We have only to cease trying to ignore the free grace of God in Jesus Christ. We have only to cease trying to make use of "natural" theology and therefore anthropology. Illusion always results when we seek light on human nature from any other source than the man Jesus Christ. To do so is to trifle with the fact of sin. It is to dig leaking wells. It is to entangle ourselves in conjectures and reinterpretations. It is again to seek final refuge in oblivion. (Church Dogmatics III.2, 520)

This rejection of natural theology, or the idea that God is revealed in sources other than Scripture including the natural world, is a second notable feature of Barth’s thought. He knew all too well the demonic ends to which an ideologically captive church could deploy natural theology – including, eventually, painting genocide and racial superiority as God’s will. The human heart is a factory of idols, as Calvin knew, and reading God out of nature is an especially efficient way to run that factory.
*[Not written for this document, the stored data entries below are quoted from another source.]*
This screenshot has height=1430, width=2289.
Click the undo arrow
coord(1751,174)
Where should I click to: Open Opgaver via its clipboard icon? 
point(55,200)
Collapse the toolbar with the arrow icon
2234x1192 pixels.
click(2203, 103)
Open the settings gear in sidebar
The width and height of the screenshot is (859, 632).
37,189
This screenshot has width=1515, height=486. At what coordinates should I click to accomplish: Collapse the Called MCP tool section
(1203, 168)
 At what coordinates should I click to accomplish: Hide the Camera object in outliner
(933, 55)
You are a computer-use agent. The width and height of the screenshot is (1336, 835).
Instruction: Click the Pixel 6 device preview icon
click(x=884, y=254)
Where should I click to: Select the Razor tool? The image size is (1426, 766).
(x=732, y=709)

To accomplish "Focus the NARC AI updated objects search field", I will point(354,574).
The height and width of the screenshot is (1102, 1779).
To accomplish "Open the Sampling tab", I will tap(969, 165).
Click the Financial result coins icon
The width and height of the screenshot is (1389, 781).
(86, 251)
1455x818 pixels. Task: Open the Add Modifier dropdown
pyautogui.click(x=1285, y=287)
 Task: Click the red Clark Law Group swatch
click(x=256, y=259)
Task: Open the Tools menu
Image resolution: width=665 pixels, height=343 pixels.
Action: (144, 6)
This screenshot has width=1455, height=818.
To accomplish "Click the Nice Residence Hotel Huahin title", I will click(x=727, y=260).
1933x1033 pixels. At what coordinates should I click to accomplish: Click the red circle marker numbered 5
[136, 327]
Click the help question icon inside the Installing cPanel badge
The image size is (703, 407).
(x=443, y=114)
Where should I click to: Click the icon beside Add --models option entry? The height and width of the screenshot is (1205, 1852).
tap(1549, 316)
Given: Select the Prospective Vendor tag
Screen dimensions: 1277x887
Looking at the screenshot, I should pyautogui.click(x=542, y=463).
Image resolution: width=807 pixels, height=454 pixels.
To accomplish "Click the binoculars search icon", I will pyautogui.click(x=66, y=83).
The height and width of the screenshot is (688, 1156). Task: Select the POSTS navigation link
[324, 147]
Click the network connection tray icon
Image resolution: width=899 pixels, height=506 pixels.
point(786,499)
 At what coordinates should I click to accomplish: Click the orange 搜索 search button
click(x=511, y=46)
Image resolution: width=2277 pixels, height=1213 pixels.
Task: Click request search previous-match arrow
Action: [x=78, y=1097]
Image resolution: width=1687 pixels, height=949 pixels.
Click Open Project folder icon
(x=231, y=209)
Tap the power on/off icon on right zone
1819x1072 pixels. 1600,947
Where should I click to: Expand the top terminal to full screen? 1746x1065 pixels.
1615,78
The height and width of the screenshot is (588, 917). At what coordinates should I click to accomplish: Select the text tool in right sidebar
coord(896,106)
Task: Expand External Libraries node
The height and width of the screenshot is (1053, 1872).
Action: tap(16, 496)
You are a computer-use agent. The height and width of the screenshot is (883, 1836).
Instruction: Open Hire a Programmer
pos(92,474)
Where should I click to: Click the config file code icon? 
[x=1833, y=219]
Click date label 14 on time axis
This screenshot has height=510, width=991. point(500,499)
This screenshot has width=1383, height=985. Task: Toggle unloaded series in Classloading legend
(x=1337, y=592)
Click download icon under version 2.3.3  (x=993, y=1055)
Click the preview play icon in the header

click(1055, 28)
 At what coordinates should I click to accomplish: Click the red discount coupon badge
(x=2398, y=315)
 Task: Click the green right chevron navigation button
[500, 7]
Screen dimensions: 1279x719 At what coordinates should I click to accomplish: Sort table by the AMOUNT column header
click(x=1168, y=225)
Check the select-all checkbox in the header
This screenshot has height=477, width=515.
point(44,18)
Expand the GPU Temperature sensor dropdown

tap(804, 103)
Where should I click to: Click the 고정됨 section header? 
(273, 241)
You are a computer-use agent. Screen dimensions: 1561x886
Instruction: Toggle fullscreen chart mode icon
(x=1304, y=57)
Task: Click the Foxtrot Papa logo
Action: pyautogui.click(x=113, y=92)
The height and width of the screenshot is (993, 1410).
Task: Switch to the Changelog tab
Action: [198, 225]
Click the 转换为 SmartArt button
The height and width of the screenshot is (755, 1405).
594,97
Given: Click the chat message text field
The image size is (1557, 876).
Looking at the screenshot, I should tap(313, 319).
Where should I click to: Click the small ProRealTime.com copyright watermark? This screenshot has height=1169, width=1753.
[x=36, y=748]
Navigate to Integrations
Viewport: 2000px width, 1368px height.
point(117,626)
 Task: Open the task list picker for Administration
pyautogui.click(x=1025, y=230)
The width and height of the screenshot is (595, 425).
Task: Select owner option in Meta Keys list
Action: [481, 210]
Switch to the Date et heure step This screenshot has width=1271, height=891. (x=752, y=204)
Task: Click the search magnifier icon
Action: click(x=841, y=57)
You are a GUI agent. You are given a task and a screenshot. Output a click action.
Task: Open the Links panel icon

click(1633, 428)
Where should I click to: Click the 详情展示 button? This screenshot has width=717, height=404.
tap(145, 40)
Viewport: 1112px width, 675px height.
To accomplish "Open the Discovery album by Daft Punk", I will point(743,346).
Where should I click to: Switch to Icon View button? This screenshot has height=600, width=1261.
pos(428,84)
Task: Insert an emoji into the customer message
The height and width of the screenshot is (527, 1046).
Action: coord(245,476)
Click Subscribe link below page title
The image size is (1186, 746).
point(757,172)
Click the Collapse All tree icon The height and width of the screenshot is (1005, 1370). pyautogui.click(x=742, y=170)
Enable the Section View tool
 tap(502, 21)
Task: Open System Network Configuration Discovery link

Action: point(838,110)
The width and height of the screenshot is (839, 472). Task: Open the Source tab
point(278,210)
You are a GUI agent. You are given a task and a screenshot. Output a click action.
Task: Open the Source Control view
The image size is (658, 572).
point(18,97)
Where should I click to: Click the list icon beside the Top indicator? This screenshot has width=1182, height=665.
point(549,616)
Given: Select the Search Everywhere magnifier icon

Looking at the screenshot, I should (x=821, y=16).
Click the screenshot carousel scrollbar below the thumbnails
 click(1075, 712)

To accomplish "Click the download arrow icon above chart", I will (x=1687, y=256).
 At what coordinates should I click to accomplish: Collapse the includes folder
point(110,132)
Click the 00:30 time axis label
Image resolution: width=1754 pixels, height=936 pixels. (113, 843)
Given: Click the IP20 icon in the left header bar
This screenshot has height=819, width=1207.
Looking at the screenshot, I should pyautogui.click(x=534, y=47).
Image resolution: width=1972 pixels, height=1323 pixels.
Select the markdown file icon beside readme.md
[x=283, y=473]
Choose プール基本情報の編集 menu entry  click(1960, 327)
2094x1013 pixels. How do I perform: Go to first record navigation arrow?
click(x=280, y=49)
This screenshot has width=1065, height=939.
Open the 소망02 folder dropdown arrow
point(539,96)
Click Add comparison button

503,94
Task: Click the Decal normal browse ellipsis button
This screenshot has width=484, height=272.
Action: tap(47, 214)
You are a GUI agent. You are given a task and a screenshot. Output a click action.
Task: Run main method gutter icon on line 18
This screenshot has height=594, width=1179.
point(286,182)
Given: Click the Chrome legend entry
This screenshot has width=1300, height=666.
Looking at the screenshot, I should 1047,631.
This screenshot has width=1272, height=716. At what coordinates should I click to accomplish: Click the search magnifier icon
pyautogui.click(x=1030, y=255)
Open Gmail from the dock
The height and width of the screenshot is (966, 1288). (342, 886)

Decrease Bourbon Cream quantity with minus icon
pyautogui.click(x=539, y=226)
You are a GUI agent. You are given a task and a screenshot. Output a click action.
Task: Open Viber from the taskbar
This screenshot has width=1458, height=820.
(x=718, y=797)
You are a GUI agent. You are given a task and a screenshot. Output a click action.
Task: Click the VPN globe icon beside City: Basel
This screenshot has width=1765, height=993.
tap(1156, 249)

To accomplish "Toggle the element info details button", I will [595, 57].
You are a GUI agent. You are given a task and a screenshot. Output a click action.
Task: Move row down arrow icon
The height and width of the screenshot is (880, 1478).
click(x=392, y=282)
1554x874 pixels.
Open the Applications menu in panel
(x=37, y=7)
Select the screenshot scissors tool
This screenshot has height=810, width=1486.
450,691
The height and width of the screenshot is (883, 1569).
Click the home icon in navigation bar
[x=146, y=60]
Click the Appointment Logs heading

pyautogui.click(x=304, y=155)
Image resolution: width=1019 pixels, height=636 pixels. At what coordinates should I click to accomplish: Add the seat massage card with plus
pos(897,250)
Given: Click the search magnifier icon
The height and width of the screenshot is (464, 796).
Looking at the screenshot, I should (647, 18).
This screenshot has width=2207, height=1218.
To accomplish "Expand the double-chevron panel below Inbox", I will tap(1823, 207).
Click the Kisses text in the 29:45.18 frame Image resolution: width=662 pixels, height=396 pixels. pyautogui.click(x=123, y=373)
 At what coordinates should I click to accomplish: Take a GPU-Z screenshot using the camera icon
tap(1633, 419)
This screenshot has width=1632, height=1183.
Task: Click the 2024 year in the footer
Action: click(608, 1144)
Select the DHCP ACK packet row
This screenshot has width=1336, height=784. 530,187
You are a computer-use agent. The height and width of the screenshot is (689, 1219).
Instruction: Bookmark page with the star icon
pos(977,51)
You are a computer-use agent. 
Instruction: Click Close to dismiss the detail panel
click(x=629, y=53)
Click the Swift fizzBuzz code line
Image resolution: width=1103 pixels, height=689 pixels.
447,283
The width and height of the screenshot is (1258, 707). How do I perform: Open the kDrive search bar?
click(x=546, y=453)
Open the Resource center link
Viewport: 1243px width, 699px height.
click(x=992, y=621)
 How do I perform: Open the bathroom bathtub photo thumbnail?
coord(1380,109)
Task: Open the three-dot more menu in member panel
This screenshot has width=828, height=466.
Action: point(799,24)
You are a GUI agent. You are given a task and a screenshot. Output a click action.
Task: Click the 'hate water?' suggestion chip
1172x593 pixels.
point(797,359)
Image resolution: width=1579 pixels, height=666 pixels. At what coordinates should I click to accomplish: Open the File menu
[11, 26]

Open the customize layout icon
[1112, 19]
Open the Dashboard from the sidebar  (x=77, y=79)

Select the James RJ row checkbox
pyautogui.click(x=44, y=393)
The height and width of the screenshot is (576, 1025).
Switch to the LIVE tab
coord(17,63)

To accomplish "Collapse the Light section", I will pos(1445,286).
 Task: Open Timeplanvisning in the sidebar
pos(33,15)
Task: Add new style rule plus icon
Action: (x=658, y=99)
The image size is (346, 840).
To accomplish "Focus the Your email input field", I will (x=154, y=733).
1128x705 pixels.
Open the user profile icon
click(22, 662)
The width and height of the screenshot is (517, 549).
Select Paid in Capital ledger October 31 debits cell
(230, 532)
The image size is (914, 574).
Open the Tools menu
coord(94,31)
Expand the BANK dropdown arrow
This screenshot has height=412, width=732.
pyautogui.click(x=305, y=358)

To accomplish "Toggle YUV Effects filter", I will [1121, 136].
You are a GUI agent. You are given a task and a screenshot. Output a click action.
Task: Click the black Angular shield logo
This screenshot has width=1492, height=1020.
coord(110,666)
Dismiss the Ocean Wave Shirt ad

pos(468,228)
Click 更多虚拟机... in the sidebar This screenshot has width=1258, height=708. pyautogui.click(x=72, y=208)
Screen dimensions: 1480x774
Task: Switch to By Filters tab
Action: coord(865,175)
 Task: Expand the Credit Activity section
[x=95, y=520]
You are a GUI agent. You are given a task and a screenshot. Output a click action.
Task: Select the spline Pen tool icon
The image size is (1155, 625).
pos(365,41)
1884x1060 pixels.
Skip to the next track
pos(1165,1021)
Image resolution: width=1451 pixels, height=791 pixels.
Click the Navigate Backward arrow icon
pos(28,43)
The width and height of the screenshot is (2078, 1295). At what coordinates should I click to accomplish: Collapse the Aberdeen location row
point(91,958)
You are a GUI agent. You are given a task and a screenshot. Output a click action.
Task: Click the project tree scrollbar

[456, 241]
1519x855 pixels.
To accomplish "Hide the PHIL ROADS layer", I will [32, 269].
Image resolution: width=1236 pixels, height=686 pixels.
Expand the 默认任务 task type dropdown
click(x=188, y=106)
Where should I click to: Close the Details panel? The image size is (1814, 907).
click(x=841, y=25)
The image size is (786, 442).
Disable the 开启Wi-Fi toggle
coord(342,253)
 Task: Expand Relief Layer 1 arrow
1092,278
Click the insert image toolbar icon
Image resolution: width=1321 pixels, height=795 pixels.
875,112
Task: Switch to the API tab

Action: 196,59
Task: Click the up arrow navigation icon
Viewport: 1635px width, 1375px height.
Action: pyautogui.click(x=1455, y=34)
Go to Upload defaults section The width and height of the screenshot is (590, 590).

Finally, Barth is a theologian of witness, arguing that the duty of the Christian is to point to the truth of Cross and Resurrection, to be a signpost of the change of the world that has already taken place – not to change the world themselves. We cannot save ourselves, much less the world. In fact, to believe that we can is a species of idolatry. But just as Barth locates sin in the pride of humanity (the human delusion that we can be our own savior), he also locates it in humanity’s sloth. We cannot do what God alone can do, and we cannot put ourselves in the place of God. Yet we are not absolved of the duty to love our neighbor, to be witnesses in a world that does not yet know that it has conclusively been changed by God in Christ.

As he wrote the Church Dogmatics, Barth kept a copy of Matthias Grunewald’s Crucifixion from the Isenheim Altarpiece above his desk. I keep a copy in my office, too. According to Barth, John the Baptist’s anachronistic presence in the painting is a reminder of the task of theology: to point to the one who reigns from the cross and to say “He must increase, and I must decrease.” That relentless pointing to the person and work of Christ is, I think, the greatest gift that a reading of Barth brings to mainline Protestants. It is as true now as it was in his own day.


  1. Adolf von Harnack, What is Christianity?, trans. Thomas Bailey Saunders, 2nd English edition (New York: G.P. Putnam’s Sons, 1908), 49

  2. Ibid., 302.

  3. Ibid., 321.

  4. One impediment to Church-going first-time readers of Barth is his denunciation of religion, but it’s important to remember that this is about his opposition to human-initiated projects and not about the Church as such.

  5. “In His Own Words,” Center for Barth Studies, https://barth.ptsem.edu/in-his-own-words/, accessed May 8, 2023.

Kara Slade

Kara Slade is Associate Rector at Trinity Church, Princeton, Canon Theologian of the Episcopal Diocese of New Jersey, and Adjunct Professor of Theology at Princeton Theological Seminary. She/her.